Doctor of Philosophy (PhD)
Biochemistry & Molecular Biology
Prostate cancer is the second leading cause of cancer-related deaths in U.S. men, primarily due to the development of castration-resistant (CR) prostate cancer (PCa), of which there are no effective treatment options. Reactive oxygen species (ROS) plays a critical role in prostate carcinogenesis, including the progression of the CR PCa phenotype. ROS regulates both cell proliferation and apoptosis; a moderate increase in ROS can promote proliferation; however, a substantial rise in ROS levels will result in apoptosis. Oxidase p66Shc is elevated in clinical PCa cells and has been associated with a metastatic phenotype of CR PCa cells, promoting PCa cell proliferation and migration in culture. However, ROS generated by p66Shc can also result in apoptosis. Our working hypothesis is that aberrant p66Shc/ROS production promotes PCa progression to the CR phenotype.

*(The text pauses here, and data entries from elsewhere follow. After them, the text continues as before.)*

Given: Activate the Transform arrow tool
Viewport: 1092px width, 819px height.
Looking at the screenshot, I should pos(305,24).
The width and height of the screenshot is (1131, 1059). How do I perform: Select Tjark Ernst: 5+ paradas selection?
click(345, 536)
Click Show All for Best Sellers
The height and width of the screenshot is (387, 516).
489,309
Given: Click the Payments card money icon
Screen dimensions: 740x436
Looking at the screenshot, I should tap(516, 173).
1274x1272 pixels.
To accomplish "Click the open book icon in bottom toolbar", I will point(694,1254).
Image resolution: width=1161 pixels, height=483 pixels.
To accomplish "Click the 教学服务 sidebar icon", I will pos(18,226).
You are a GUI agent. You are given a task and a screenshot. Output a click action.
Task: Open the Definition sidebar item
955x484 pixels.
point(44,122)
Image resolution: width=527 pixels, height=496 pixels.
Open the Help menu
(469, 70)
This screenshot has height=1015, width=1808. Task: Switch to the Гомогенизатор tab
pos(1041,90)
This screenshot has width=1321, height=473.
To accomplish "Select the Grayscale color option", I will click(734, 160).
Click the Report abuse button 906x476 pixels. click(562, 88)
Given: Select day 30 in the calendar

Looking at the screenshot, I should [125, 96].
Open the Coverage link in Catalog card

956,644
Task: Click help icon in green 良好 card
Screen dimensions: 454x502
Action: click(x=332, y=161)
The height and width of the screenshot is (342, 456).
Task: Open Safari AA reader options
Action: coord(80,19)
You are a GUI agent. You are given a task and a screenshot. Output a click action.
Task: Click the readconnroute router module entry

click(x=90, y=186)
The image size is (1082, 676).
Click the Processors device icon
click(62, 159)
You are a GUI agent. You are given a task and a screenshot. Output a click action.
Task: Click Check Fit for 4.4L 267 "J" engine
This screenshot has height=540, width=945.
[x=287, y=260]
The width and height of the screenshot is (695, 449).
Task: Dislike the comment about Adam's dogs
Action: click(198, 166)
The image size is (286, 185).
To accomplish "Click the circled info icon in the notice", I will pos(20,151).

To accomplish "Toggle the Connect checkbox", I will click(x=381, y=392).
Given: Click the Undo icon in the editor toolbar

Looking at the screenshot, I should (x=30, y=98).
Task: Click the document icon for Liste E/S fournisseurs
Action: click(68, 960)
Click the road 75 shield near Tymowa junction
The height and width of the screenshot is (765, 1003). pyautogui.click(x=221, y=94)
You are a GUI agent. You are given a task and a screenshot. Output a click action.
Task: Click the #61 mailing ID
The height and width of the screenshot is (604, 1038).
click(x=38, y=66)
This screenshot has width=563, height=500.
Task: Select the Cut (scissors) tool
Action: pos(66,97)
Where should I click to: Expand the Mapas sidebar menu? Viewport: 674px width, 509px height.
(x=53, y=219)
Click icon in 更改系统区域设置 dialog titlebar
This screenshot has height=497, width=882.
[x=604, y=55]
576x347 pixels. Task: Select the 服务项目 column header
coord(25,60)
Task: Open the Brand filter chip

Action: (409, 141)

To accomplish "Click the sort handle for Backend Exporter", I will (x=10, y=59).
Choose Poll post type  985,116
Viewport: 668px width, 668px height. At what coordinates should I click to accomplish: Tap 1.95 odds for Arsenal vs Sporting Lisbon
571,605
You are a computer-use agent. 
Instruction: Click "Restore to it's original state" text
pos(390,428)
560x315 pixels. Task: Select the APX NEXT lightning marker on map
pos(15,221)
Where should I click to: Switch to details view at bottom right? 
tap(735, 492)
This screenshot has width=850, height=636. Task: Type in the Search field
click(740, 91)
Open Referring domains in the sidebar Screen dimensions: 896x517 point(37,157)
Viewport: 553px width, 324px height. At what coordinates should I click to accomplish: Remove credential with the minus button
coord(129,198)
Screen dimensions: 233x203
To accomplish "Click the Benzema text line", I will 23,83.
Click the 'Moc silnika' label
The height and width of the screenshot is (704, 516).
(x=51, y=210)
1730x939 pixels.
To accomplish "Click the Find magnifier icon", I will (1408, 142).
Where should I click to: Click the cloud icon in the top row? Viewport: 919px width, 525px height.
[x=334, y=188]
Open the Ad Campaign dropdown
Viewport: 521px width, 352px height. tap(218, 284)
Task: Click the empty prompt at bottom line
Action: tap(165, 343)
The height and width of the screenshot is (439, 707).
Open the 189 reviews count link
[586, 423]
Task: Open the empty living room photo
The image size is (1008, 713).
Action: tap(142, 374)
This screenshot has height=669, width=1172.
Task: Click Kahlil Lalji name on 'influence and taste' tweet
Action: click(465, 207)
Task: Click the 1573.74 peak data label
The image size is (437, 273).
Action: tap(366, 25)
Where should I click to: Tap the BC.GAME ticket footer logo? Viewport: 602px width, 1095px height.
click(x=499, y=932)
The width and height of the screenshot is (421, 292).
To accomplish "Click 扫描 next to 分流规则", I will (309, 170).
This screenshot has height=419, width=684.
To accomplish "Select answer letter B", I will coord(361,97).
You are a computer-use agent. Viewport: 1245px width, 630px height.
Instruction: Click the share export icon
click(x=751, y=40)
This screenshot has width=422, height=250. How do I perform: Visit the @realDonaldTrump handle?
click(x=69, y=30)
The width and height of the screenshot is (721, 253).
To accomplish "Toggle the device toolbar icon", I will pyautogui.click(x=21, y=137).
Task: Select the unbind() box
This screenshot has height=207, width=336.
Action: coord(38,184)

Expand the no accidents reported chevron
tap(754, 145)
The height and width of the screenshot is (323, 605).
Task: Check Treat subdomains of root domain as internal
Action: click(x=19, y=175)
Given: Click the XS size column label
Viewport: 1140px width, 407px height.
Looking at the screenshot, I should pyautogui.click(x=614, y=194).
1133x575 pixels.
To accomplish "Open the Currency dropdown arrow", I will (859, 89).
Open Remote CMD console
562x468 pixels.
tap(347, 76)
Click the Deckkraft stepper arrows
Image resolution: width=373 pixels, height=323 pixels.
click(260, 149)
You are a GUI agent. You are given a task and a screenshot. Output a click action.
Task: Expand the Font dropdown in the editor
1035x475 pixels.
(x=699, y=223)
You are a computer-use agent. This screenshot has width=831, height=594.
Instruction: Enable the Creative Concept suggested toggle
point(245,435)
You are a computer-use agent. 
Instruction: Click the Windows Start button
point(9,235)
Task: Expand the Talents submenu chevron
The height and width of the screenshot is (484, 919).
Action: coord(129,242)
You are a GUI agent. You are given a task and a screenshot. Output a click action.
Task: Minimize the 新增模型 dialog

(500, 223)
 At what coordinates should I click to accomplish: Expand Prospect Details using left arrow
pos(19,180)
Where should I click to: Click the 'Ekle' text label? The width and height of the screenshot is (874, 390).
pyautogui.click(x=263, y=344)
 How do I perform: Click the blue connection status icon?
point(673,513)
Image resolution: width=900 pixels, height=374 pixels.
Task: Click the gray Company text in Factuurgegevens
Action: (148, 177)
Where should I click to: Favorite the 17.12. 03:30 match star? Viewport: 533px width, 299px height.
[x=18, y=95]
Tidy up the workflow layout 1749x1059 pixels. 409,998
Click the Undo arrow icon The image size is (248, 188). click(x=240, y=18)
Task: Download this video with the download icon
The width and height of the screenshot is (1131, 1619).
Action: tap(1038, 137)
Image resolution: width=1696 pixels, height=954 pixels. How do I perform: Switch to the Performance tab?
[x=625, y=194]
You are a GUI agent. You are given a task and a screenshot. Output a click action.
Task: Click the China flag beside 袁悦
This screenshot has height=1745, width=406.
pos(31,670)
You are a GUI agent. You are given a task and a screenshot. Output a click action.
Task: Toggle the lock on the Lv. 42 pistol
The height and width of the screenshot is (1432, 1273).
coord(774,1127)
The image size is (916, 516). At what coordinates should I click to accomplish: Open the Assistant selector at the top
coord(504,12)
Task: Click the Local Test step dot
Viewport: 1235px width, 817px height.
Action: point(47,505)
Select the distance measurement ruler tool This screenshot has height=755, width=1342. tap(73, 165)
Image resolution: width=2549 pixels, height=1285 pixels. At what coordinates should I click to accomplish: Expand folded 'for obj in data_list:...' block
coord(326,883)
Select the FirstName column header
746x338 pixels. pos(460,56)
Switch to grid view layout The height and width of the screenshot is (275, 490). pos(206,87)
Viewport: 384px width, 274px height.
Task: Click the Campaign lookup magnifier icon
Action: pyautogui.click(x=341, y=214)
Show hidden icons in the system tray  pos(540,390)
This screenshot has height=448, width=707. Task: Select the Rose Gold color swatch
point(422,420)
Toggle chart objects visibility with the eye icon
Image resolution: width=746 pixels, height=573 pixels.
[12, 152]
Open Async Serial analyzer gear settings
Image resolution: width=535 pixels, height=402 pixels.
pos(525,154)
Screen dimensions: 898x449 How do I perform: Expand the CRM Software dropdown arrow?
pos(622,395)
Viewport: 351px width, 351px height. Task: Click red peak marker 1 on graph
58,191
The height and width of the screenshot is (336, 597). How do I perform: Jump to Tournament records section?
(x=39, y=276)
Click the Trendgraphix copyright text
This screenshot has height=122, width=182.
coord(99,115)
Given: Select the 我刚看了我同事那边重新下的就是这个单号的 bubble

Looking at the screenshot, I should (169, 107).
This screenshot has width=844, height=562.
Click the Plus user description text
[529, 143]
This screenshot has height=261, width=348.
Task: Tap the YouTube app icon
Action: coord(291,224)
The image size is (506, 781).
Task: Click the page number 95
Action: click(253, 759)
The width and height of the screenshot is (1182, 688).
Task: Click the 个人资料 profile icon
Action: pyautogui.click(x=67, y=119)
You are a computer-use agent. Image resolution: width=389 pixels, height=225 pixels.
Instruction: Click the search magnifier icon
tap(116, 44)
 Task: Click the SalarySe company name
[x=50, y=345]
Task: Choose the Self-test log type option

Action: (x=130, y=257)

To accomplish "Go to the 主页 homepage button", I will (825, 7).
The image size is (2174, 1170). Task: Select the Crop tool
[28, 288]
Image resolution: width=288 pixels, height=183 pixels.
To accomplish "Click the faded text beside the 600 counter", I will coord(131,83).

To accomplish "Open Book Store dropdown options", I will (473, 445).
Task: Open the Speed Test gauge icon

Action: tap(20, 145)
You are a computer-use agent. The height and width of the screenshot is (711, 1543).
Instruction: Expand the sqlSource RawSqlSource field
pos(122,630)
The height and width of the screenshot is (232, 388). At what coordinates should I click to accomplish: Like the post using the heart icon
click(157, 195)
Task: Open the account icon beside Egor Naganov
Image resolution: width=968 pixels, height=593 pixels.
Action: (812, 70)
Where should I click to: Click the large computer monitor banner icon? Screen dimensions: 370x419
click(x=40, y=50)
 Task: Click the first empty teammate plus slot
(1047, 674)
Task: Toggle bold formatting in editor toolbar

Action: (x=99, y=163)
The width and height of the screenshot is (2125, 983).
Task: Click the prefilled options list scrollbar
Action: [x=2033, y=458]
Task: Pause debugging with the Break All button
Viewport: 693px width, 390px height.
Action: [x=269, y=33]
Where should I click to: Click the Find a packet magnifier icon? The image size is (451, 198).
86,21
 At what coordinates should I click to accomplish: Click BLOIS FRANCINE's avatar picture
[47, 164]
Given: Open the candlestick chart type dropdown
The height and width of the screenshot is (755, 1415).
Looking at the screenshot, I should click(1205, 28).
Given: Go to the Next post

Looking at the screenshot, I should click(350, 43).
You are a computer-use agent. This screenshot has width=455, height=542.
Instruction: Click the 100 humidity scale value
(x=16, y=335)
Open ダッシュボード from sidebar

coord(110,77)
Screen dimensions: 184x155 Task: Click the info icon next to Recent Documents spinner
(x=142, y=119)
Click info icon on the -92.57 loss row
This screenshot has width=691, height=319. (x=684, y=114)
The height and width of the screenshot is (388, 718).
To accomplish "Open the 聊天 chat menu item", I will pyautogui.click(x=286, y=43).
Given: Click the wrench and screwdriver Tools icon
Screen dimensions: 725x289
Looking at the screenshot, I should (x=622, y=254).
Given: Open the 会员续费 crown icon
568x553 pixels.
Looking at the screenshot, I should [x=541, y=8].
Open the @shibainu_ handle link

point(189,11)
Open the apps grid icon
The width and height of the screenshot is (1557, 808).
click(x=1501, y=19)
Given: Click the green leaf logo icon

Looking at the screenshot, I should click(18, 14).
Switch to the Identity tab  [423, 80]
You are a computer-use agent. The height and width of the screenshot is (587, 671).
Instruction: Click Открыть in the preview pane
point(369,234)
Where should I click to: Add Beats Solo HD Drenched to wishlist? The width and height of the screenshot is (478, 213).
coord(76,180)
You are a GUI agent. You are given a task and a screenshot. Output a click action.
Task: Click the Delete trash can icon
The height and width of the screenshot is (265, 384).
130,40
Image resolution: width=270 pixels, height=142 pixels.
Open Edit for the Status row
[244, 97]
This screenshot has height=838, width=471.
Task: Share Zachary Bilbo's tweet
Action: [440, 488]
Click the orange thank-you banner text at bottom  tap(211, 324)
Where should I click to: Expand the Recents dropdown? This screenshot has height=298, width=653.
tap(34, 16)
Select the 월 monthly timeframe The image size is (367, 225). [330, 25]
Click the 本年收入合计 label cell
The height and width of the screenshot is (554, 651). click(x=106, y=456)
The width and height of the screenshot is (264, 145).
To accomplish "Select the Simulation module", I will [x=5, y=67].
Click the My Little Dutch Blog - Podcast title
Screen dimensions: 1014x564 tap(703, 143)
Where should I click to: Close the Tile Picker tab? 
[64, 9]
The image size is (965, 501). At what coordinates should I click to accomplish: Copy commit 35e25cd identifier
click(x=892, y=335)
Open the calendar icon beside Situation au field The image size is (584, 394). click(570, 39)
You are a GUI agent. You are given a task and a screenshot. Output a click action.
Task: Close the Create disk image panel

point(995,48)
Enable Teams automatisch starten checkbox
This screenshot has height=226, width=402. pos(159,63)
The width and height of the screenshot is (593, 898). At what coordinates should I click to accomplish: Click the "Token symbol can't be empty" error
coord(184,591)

Within our studies, we have demonstrated that hydrogen peroxide treatment can promote an aggressive, AI phenotype in androgen-sensitive (AS) PCa cells. Furthermore, we attribute these ROS-mediated phenotypic and cell signaling alterations to p66Shc. In our second study, we can effectively mitigate CR PCa, neuroendocrine-like PCa and docetaxel-resistant PCa growth by exploiting this ROS balance and promoting excessive ROS production via treatments with microtubule targeting agents CIL-102 derivatives. These selective anti-cancer agents are promising new therapeutic options for not only PCa, but other taxane-resistant cancers via depolymerization of microtubules.
Miller, Dannah R., "The Role of ROS in the Progression and Treatment of Castration-Resistant Prostate Cancer" (2019). Theses & Dissertations. 352.